There are other nasty critters besides yeast that can sometimes infect your crotch, and it's helpful to know the symptoms of all of them so you can be really sure before you go treat yourself for a yeast infection you might not have.
- A bacterial infection of the vagina can feel a lot like a yeast infection if the vulval area is itchy or painful. unlike a yeast infection, the discharge can be dark yellow, green, or brown. And it won't smell like bread: it can smell like fish or something rotting, particularly after you have sex. If you think you might have a bacterial infection, or if you're not sure, get your diseased self to a medical professional, sister. The main treatment is prescription antibiotics.

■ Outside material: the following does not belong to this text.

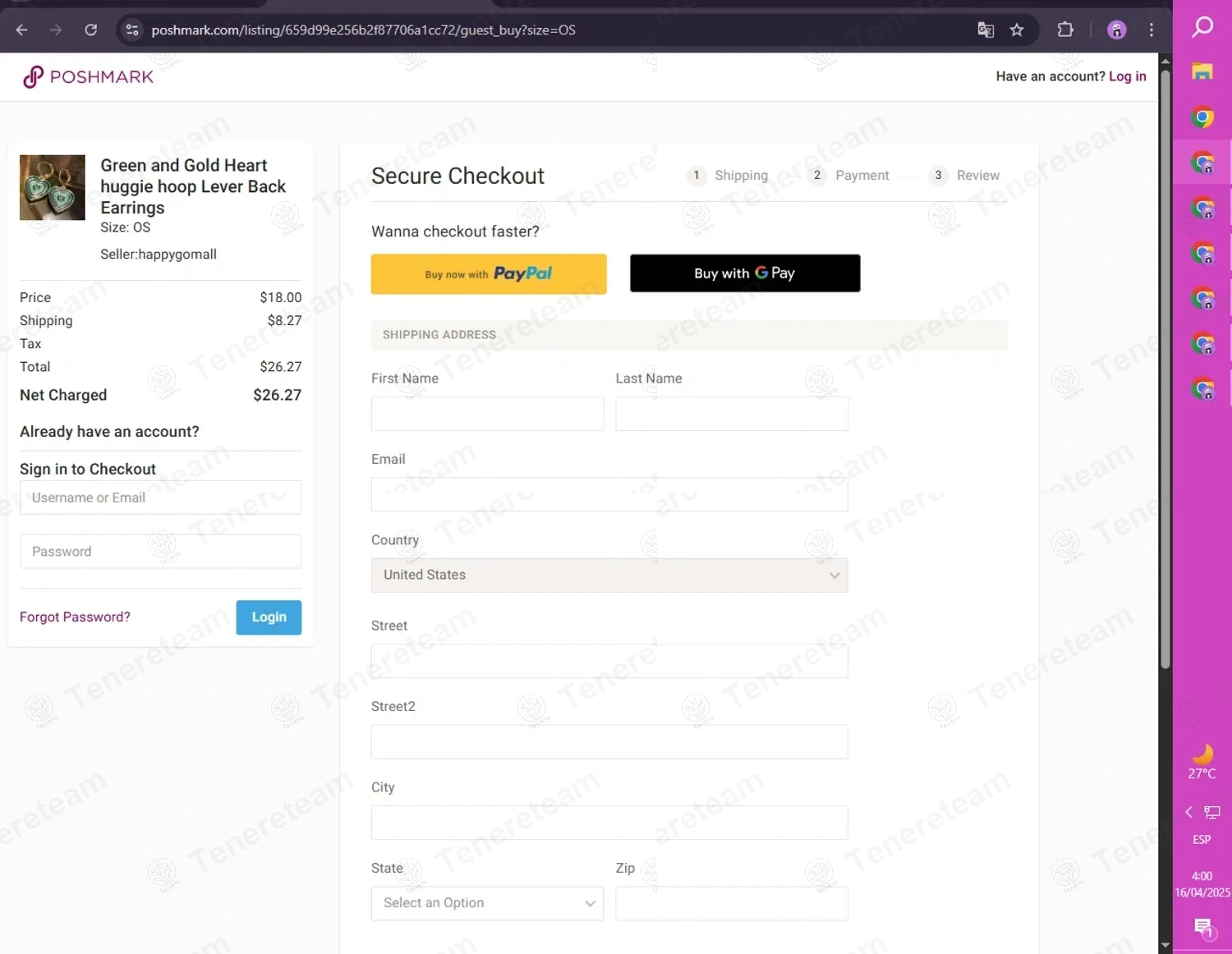Follow the Forgot Password link
The height and width of the screenshot is (954, 1232).
coord(75,617)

- Urinary tract infections, or UTIs, are due to bacteria infecting the urethra rather than the vagina. (And if you aren't sure about the difference, check out elf sternberg's page on the sexual anatomy of women.) UTIs can be fairly easily distinguished from vaginal infections by a host of symptoms, including pain or burning when urinating, blood or mucus in urine, needing to urinate often, pain or pressure in back or lower abdomen, and a fever or chills, all of which are typical of UTIs but not yeast infections. If you think you might have a UTI, don't mess around: go see a medical professional, because the infection can travel up past the bladder, causing kidney damage.
- Trichomoniasis is caused by a parasite that can infect both the vagina and the urinary tract, and is primarily sexually transmitted. If you have a trich infection, your crotch can be itchy or painful, it can hurt to urinate, intercourse can be painful, and occasionally you can experience pain in your lower abdomen. Again, you will have to see a medical person to get antibiotics for trich.